A joint is the connection of two or more members whose center lines must intersect at a common point if possible, this common point being the center of the joint.

The rafters of light roofs are not trussed, but rest directly on the walls, and support the sheathing and covering of the roof.

Heavy roofs are supported by trusses resting on the side walls.

The sheathing is supported by rafters which rest on the purlines, these being supported by the trusses.

The drawing, [Fig. 118], shows the half of a truss; the members are the upper chord, the lower chord, and a strut.

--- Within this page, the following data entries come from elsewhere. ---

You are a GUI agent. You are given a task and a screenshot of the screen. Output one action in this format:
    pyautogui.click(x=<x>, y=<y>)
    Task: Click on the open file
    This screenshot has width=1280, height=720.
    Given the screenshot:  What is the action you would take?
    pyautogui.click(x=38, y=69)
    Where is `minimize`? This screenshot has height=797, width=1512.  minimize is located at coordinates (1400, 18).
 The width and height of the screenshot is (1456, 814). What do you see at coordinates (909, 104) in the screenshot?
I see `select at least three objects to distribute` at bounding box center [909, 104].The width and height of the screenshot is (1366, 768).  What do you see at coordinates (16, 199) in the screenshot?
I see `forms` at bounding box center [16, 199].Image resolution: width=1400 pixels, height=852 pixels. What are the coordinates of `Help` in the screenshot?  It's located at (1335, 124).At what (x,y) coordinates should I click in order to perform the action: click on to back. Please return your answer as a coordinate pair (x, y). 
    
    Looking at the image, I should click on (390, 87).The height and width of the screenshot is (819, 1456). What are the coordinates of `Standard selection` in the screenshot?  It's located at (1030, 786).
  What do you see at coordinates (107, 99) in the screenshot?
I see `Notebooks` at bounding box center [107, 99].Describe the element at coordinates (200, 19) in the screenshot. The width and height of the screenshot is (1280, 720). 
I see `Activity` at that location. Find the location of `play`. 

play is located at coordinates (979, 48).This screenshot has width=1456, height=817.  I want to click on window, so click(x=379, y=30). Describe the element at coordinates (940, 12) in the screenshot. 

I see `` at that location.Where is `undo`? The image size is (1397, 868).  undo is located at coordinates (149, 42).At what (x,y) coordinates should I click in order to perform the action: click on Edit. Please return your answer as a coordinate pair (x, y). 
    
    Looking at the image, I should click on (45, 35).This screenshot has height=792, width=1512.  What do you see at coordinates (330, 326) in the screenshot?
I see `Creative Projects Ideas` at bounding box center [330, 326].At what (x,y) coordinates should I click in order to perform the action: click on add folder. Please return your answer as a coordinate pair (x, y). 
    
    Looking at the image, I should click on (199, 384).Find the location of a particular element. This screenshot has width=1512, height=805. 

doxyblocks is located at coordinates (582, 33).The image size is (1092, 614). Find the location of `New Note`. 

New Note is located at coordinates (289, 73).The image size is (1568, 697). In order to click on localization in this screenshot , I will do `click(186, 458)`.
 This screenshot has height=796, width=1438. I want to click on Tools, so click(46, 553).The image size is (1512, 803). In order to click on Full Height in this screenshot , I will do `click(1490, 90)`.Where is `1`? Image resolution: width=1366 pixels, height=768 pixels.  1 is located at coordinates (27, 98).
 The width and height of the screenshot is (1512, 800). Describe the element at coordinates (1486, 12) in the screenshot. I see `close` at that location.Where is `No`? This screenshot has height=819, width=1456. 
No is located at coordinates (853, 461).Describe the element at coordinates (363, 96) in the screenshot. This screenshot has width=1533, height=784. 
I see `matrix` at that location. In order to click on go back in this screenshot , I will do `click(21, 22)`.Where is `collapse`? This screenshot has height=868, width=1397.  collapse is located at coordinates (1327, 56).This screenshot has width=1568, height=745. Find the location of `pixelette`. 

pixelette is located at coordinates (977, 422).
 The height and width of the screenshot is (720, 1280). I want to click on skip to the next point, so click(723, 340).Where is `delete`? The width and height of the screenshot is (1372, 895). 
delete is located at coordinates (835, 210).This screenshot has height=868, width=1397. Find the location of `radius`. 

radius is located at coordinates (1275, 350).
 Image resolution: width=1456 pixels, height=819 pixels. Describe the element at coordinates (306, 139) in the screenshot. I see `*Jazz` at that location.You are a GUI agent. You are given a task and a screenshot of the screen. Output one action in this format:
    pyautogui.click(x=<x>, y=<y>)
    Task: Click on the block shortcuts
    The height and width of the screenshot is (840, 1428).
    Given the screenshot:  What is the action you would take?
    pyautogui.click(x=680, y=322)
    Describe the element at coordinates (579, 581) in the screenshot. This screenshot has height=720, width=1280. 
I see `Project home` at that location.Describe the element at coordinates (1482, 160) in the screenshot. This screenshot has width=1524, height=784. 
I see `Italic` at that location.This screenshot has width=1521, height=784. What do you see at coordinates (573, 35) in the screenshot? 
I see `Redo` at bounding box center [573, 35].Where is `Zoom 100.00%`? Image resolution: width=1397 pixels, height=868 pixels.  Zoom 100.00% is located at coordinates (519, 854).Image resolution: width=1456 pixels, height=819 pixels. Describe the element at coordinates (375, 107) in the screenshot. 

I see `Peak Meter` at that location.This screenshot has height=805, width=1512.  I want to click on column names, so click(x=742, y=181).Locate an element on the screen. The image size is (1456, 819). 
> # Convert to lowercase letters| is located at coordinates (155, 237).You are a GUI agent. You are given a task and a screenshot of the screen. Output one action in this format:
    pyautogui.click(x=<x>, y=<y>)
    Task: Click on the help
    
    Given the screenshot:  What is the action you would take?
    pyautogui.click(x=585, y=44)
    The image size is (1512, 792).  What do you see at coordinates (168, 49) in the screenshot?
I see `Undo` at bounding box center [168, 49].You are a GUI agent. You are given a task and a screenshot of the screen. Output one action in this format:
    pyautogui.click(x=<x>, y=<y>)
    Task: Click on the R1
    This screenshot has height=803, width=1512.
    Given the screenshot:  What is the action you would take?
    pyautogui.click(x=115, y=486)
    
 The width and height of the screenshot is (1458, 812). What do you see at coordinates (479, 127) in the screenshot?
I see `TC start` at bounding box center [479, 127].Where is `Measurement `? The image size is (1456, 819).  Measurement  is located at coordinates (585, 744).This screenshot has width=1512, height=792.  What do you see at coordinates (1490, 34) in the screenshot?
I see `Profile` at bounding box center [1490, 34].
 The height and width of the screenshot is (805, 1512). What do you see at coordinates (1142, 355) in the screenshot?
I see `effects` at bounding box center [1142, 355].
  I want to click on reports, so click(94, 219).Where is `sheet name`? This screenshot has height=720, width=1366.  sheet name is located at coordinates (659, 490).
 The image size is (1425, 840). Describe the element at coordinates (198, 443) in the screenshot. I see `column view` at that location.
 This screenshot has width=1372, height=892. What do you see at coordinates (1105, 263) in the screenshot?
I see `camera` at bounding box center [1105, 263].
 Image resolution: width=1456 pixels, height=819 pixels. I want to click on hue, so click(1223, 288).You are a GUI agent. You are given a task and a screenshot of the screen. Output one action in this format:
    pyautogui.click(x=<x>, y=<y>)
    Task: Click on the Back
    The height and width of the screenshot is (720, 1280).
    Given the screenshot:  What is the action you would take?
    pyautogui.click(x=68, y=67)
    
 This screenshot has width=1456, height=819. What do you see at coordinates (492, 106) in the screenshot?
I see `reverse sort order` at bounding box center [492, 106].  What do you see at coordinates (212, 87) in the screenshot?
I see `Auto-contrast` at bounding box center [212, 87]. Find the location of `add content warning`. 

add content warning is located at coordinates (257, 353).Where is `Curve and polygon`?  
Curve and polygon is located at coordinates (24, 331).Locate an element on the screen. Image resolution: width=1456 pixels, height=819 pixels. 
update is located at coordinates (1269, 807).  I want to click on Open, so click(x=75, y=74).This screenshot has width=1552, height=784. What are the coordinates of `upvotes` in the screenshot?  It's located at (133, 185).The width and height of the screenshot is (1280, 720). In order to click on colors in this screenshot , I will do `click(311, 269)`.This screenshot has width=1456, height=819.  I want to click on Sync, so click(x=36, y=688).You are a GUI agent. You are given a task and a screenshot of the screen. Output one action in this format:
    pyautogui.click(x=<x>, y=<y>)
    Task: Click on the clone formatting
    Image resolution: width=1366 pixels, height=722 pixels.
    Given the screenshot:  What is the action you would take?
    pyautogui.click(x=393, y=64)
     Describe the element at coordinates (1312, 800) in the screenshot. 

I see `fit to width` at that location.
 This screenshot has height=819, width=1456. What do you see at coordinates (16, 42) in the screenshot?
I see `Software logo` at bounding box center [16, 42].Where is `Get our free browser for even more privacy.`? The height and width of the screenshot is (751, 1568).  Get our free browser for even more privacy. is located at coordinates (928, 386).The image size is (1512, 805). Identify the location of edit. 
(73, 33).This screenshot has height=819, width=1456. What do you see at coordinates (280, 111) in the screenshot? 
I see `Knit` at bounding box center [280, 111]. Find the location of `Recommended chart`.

Although carpenter work is usually of a rough character, the joints of a truss should fit snugly so that there will be no room to give when loaded; so, for the practice, the student will plane the stock either to the sizes given in the drawing or double the sizes, making the whole truss as time and circumstances permit. (This to be determined by the instructor.)

Fig. 119.

[Fig. 119] shows what is termed a truss diagram; the distance from point A, to B, is the distance between the center of the walls, and the angle A, C, D, is the inclination or pitch of the roof. The pitch of the roof is determined by the distance the peak of the roof rises above the walls; thus if a roof has a quarter pitch, the peak would rise above the walls one quarter the width of the building; if half pitch the peak would rise one half the width of the building, etc. For simplicity in laying out this problem we will make the pitch one half. The points A, B, represent the span of the walls; also the lines A, C, and B, C, show the outside margin of the upper chord of the truss. By bisecting A, B, and erecting a perpendicular at D, to C, we divide, the triangle A, B, C, into two triangles, A, D, C, and B, D, C. Now, the line A, C, is the hypotenuse of the right-angled triangle A, D, C. We had one example of finding the length of the hypotenuse of a right-angled triangle in Exercise No. 4. The workman who lays out rafters or trusses rarely takes time to calculate the hypotenuse of the triangle, but uses the steel framing square in the following manner. He obtains the horizontal distance at the bottom of the rafters, and the pitch. Take for example a truss that is 30 feet across from point to point, and a pitch of one half; then the distance the peak would rise would be 15 feet. Take the framing square and lay it on the chord, taking 12 inches on the blade and 12 inches on the tongue and mark off 15 triangles as shown in [Fig. 120], which is half the width of the building. The rise was also 15 feet; so by using the square as shown, we obtain the rise and the run of the rafter. The line on one side of the square gives the angle at which the chord or rafter is to be cut at the peak. The line at the other end of the chord gives the line from which to measure the distance the tenon and shoulders go down into the tie-beam. The strut shown in the drawing, [Fig. 118], has one joint square, and the other at an angle of 45 degrees. Where the pitch is one half, the angles are 45 degrees and right angles.